As Manu Joseph attested 'THE ILLICIT HAPPINESS OF OTHER PEOPLE' gives the reader a melancholy of pointlessness. his creation of character, ambience, conversation all are jst brilliant. we could see it right from his very first novel 'Serious Men'. Humorous way telling the story keep readers amused. I wonder how he managed to do that!

Im his new novel too characters are much similar to the dayto day life. Illustration of 1980's Madras, people living there, their hopes, dreams all are superb. " Madras in 1980's where all husbands are managers, women are housewives, and all bras are white"...what a cool way of expression.

I felt Mr.Ousep Chacko has some sort of similarity with his former character Ayyan mani in Serious Men. the silent Unni Chacko, KGB-PELE addicted Thomas chacko, Mariyammo, Somen Pillai, Mythili all characters are remains in my heart.

Data block:

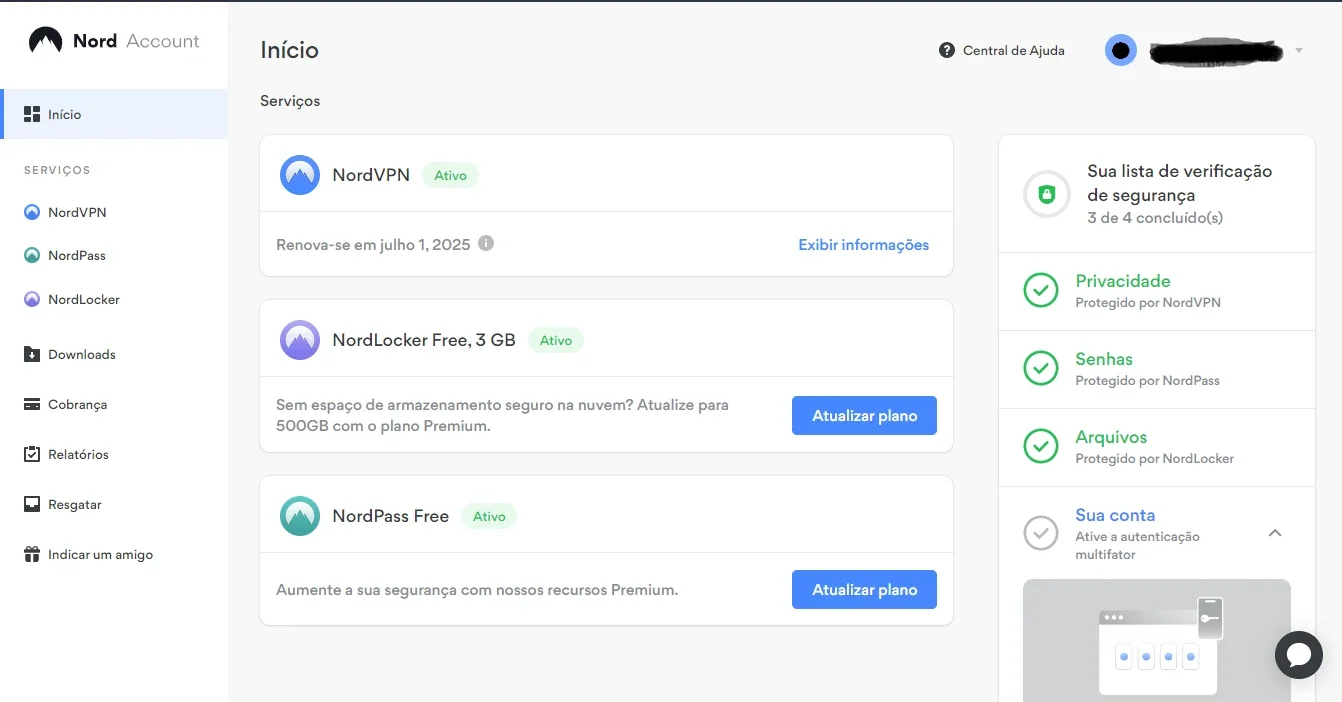Viewport: 1342px width, 702px height.
Task: Open the account dropdown arrow at top right
Action: (1299, 51)
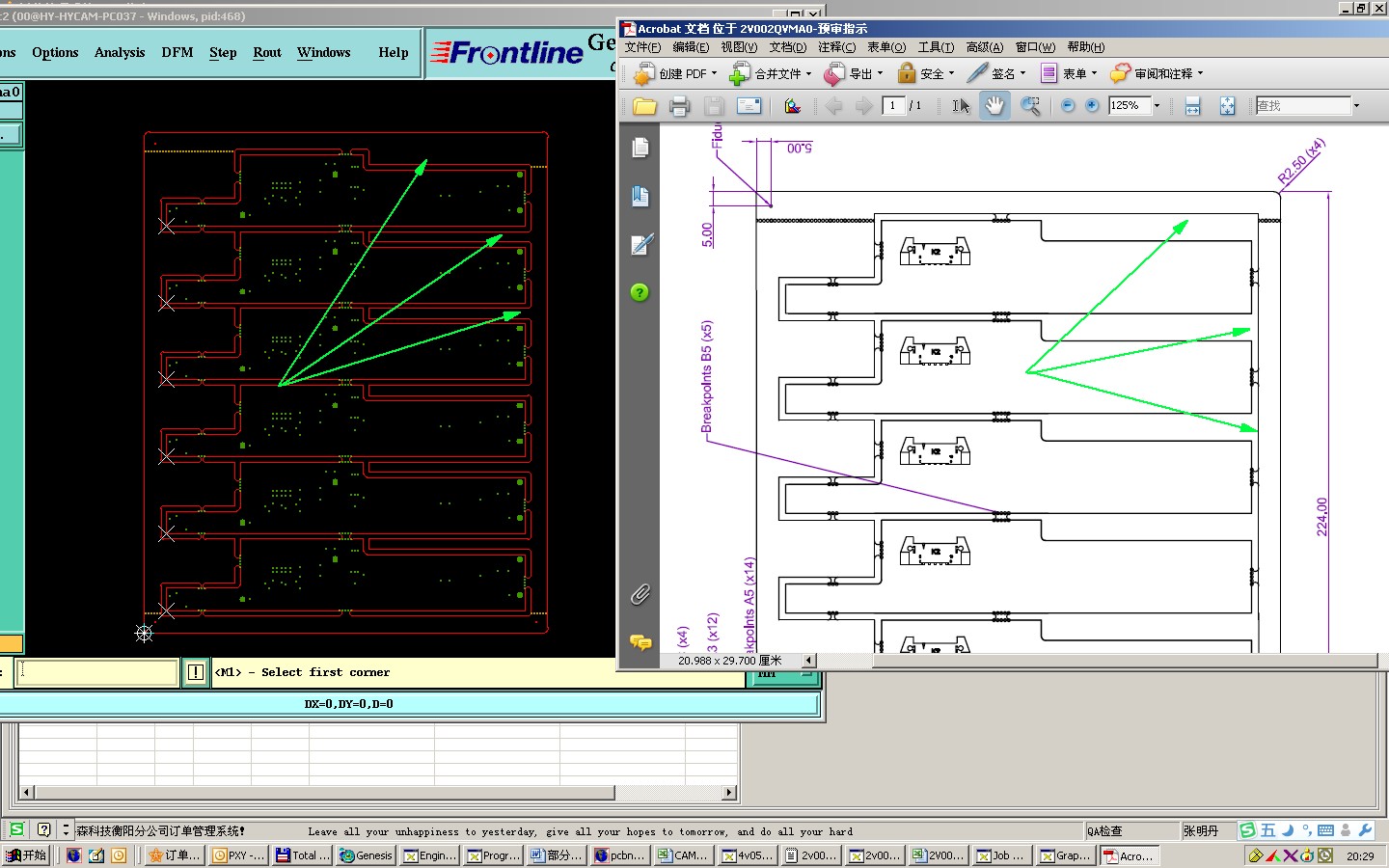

List of tasks:
a. What is the title of Manu Joseph's first novel, according to the book review above?
b. Write the next few sentences of the book review above, picking up after its last sentence.

Final answers:
a. Serious Men

b.
The illicit happiness of other people, indeed a 'brainstorming' one. Revelation of human mind, its complex and its subtle movement, psychological illusion, delusion, folly of the two,three,etc....takes readers into another world. Though humour takes the cource, i felt the novel a tragedy. For me THE ILLICIT HAPPINESS OF OTHER PEOPLE jst manage to gt the pass mark, not upto SERIOUS MEN.